Q. How does InterMapper Flows determine when a host is acting as a "client" and when it is acting as a "server" in transmitting data?

A. "Client" means the number of bytes transmitted when this system was acting as a client (for example, sending a request to another server). "Server" means the number of bytes transmitted when this address was acting as a server (for instance, when responding to a request from a client).

This means that the "Client" and "Server" columns together equal the number of bytes sent by a host.

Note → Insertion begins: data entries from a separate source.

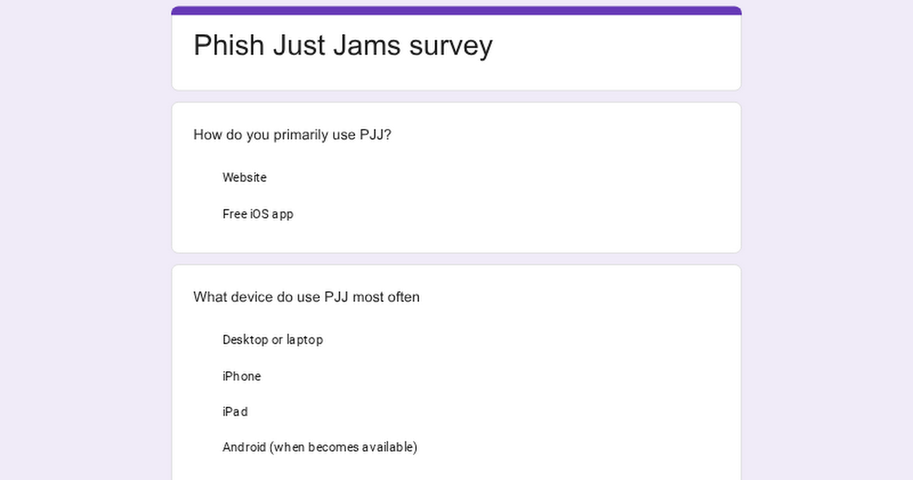Select Android (when becomes available)
The height and width of the screenshot is (480, 913).
click(x=320, y=447)
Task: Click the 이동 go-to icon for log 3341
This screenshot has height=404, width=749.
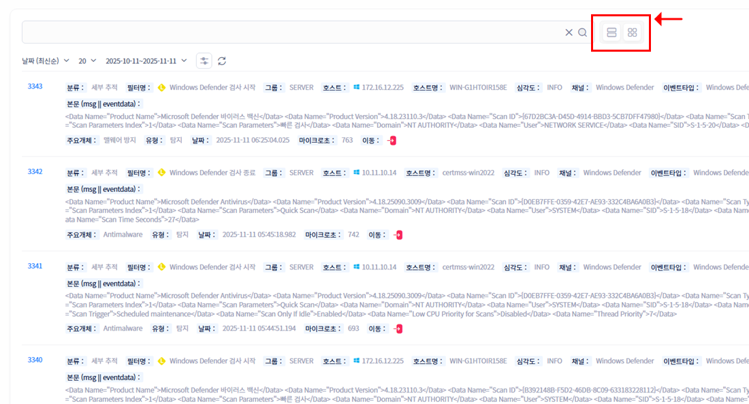Action: 398,329
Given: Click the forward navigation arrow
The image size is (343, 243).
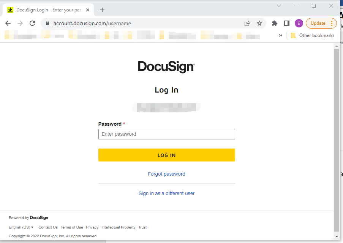Looking at the screenshot, I should click(x=20, y=23).
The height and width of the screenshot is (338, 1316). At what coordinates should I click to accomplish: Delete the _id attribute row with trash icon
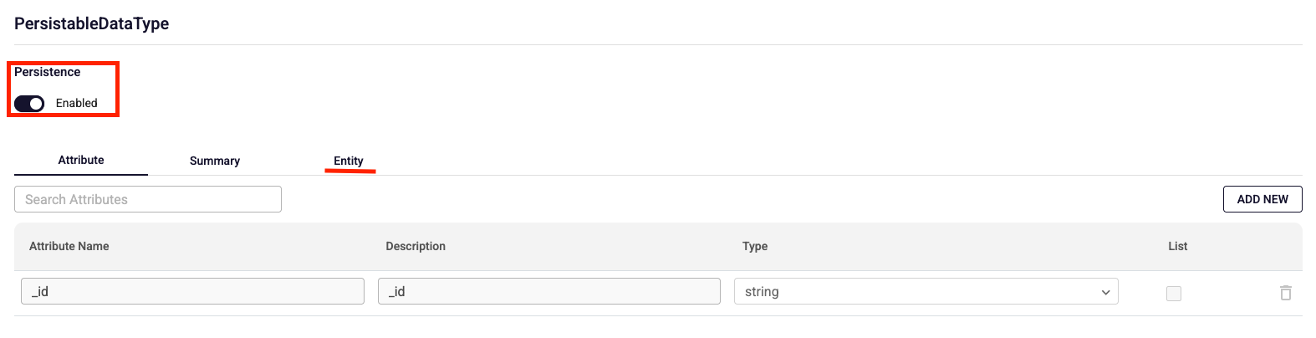click(1285, 293)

It can help you quickly spot which systems are making lots of requests (acting mostly as clients), and which systems are receiving a lot of them (acting mostly as servers).

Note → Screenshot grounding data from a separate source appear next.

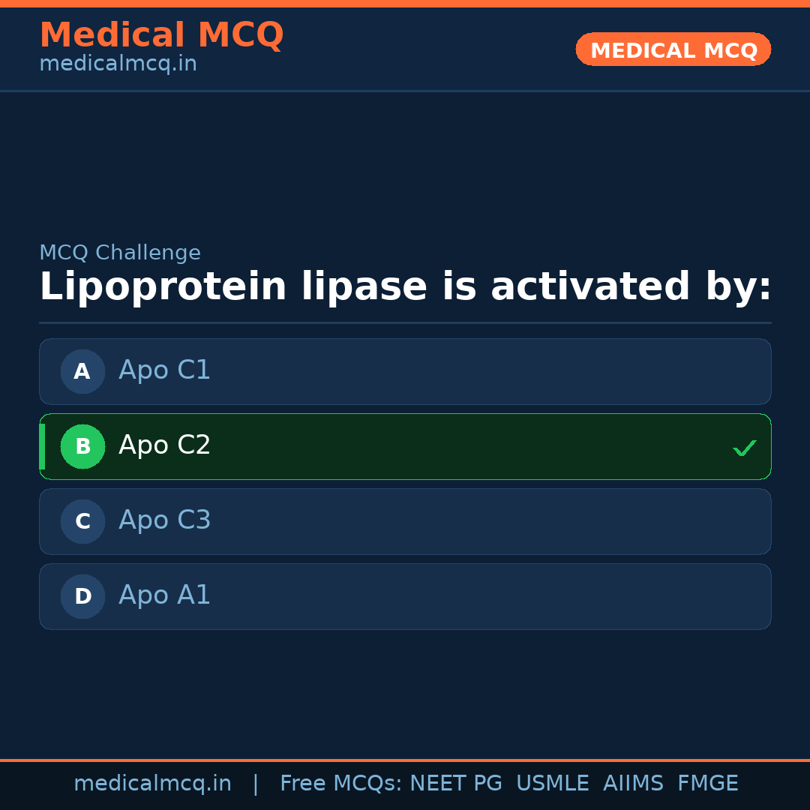This screenshot has width=810, height=810.
Task: Select the "Apo C1" answer text
Action: [164, 371]
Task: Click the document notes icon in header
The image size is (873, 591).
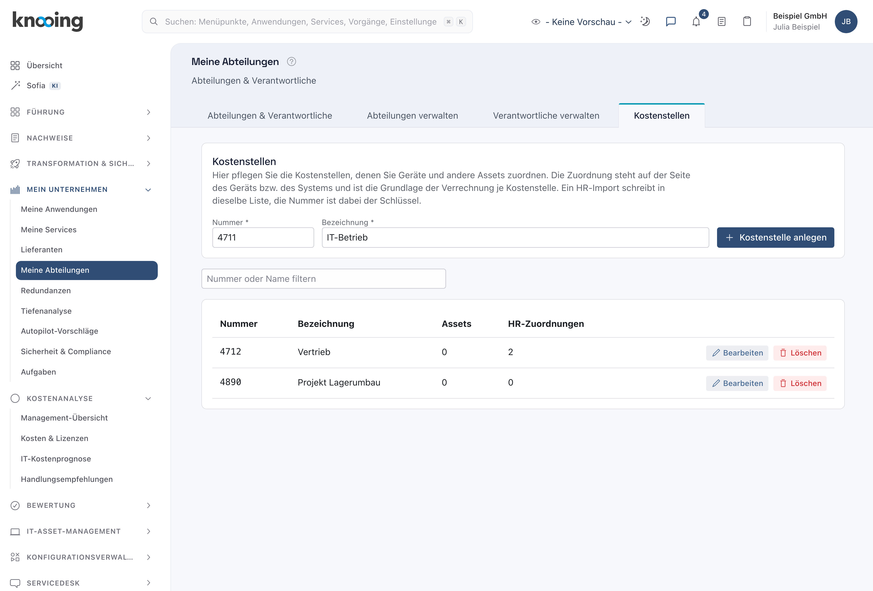Action: coord(721,21)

InterMapper Flows uses a heuristic - the port number values for sender/receiver - to determine whether data is sent as a client or as a server. In general, server port numbers are lower than client port numbers. For example, the web server is at port 80, and the client end of the connection generally uses a port greater than 10,000. Therefore, a device that's sending lots of data from port 80 would most likely be sending it to high numbered ports (> 10,000). InterMapper Flows would consequently judge that device to be a server.

Additionally, for higher numbered ports, such as 8184, or even ports such as 1434, InterMapper Flows has a hard-coded list of known service ports, which will be seen as a "server" when the client port is actually lower, but not in the list of commonly recognized port numbers.

Finally, InterMapper Flows also pays attention to who sent the first packet, if that information is available.